Nantes : Qui était Aboubakar Fofana ? Abattu par le policier placé en garde à vue

Vues : 3052

Jeudi 5 juillet 2018, deux jours après la mort du jeune Aboubakar Fofana (surnommé le Loup), le procureur de la République de Nantes, Pierre Sennès, a fait savoir par communiqué que le policier, à l’origine du décès du jeune homme, a été placé en garde à vue.

Pierre Sennès a précisé les raisons de cette garde à vue, à savoir : « Du chef de violences volontaires par personne dépositaire de l’autorité publique ayant entraîné la mort sans intention de la donner ». Des informations confirmées par le magazine en ligne, le Parisien.

Mardi soir, dans le quartier de Breil à Nantes (Loire-Atlantique), Aboubakar Fofana était arrêté pour un simple contrôle de police qui a tourné au drame. Depuis, de nombreuses manifestations ont eu lieu à Nantes et en Île-de-France, d’où est originaire le jeune homme.

Durant ce contrôle routier, Aboubakar Fofana, originaire de Garges-les-Gonesse (Val-d’Oise) et connu de la justice pour 8 antécédents judiciaires dont vol par effraction, menace de mort, vol en bande organisée et association de malfaiteurs, refuse de présenter ses papiers aux officiers de police.
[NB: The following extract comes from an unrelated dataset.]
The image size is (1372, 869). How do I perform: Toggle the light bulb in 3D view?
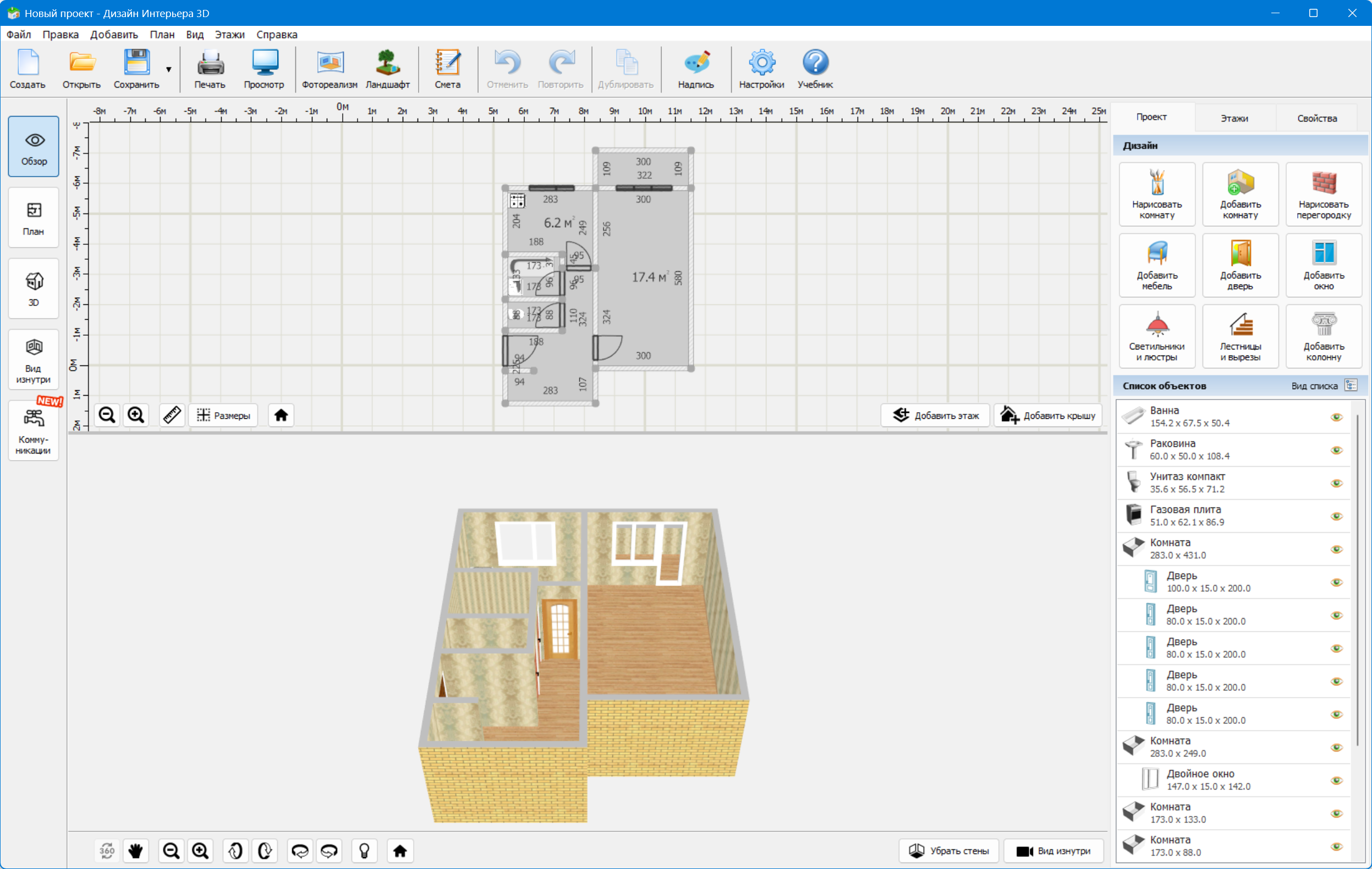tap(365, 851)
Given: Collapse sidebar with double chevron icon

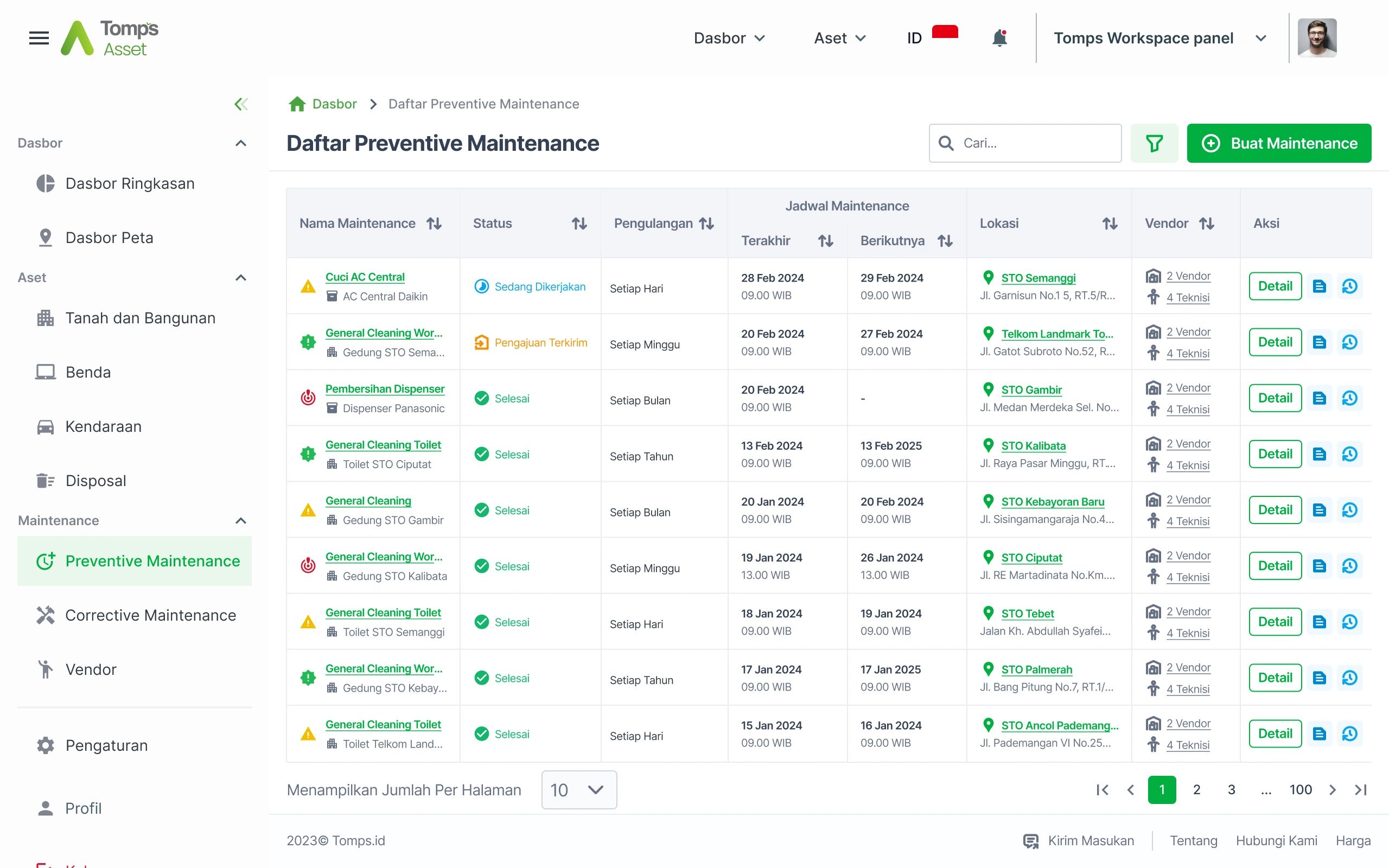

Aboubakar Fofana faisait l’objet d’une fiche de recherche en date du 15 juin 2017.

Selon les policiers sur place, ce mardi vers 20 heures, c’est au moment où le jeune conducteur opérait une marche arrière, qu’un des leurs, aurait tiré à bout portant en direction d’Aboubakar Fofana, blessant le jeune homme très grièvement.

Deux heures plus tard, à 22h30, Aboubakar Fofana mourrait à l’hôpital. Le SRPJ de Nantes et l’Inspection générale de la police nationale (IGPN) ont été saisis et un appel à témoins a été lancé par les enquêteurs.

Seulement, les versions divergent et de nombreux témoins, (qui ont assistés à la scène depuis leur domicile), attestent qu’il n’y avait pas matière, à invoquer la légitime défense, car personne ne se trouvait derrière le véhicule. Des témoignages et des vidéos qui contredisent, ceux notés dans le rapport d’intervention des forces de l’ordre.

Le procureur de Nantes, Pierre Sennès a rappelé que la victime Aboubakar Fofana était sous le coup d’un mandat d’arrêt pour « vol en bande organisée, recel et association de malfaiteurs ». Le jeune homme avait tenté de s’enfuir en effectuant une marche arrière, a souligné mercredi soir 4 juillet, le procureur de la République de Nantes.

Dans la nuit de mercredi à jeudi à Nantes, dix-neuf personnes ont été interpellées dont quatre mineurs. Mercredi, les autorités ont appelé au calme et condamné les violences. Ce jeudi, onze personnes ont été placées en garde à vue, a indiqué le Premier ministre Édouard Philippe.

Le policier dont la photo circule sur les réseaux sociaux a été placé en garde à vue par l’inspection générale de la police nationale (IGPN).

« Ce n’est qu’à l’issue de cette mesure de garde à vue que le procureur de la République de Nantes sera en mesure de faire connaître sa décision sur les suites à réserver à cette affaire », a ajouté le procureur de Nantes.